MATERIALS AND METHODS
Pomegranate Peel Extract (PPE)
Fruit peels from organically grown pomegranates (Punica granatum L.) were manually obtained after the fruits were washed with double-distilled water (DW) and allowed to air-dry for 62 hours at 44 ± 2 °C. After being mechanically ground into a powder (100 g, approximately 60 mesh size), the dried peels were extracted employing 1 L of 70% diluted ethanol, stirred at 110×g for 65 hours at room temperature (RT; 25 ± 2 °C), and filtered to get rid of any remaining plant debris. To obtain a 10% concentration, the P. granatum peel extract (PPE) was redissolved in DW after being vacuum-dried at 41 °C. [10].
Green synthesis of PPE‑ Selenium nanoparticles (SeNPs)
An aqueous solution of sodium selenite “Na2SeO3” (10 mM) has been made in DW. A Na 2SeO3 solution (10 mM) and 10 ml of PPE (1%, w/v) were subsequently combined and stirred at 610 × g for 55 minutes at room temperature. The brownish-orange color of the fluid indicated the PPE biosynthesis of SeNPs. PPE/SeNPs matrix was precipitated from the solution by centrifugation at 11.600 ×g for 37 minutes. Parts of the PPE/SeNPs matrix were then centrifuged to produce plain SeNPs after being washed three times with DW and twice with ethanol. The PPE/SeNPs and ordinary SeNPs were then freeze-dried [11].

■ THINGS TO DO
[1] Repeat the part of the pomegranate peel methods text that begins at the words "Fruit peels from" and stop after the words "Selenium nanoparticles (SeNPs)".
[2] List every time duration given in the pomegranate peel methods text.
The data entries after this methods text are separate material that is not part of it.

Stored data entries
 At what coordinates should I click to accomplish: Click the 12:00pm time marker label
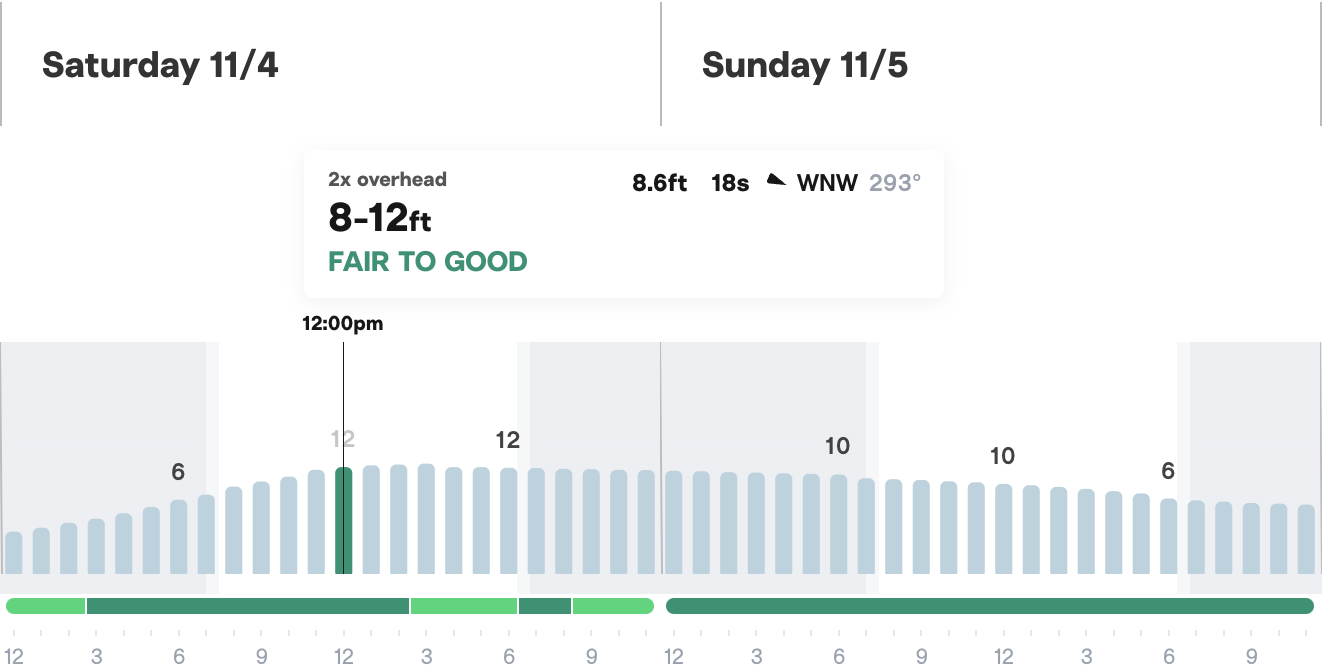(x=343, y=323)
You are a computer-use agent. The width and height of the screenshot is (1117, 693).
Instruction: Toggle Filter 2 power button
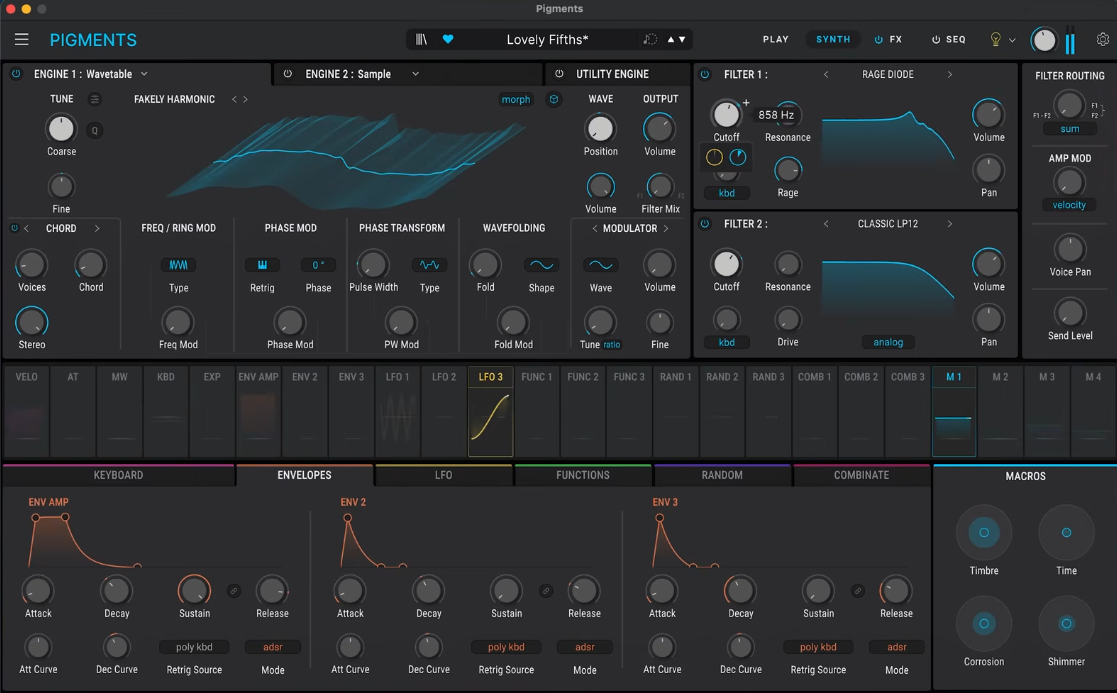[x=704, y=224]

■ OUTPUTS FOR THE TASKS
[1]
Fruit peels from organically grown pomegranates (Punica granatum L.) were manually obtained after the fruits were washed with double-distilled water (DW) and allowed to air-dry for 62 hours at 44 ± 2 °C. After being mechanically ground into a powder (100 g, approximately 60 mesh size), the dried peels were extracted employing 1 L of 70% diluted ethanol, stirred at 110×g for 65 hours at room temperature (RT; 25 ± 2 °C), and filtered to get rid of any remaining plant debris. To obtain a 10% concentration, the P. granatum peel extract (PPE) was redissolved in DW after being vacuum-dried at 41 °C. [10].
Green synthesis of PPE‑ Selenium nanoparticles (SeNPs)

[2]
- 62 hours
- 65 hours
- 55 minutes
- 37 minutes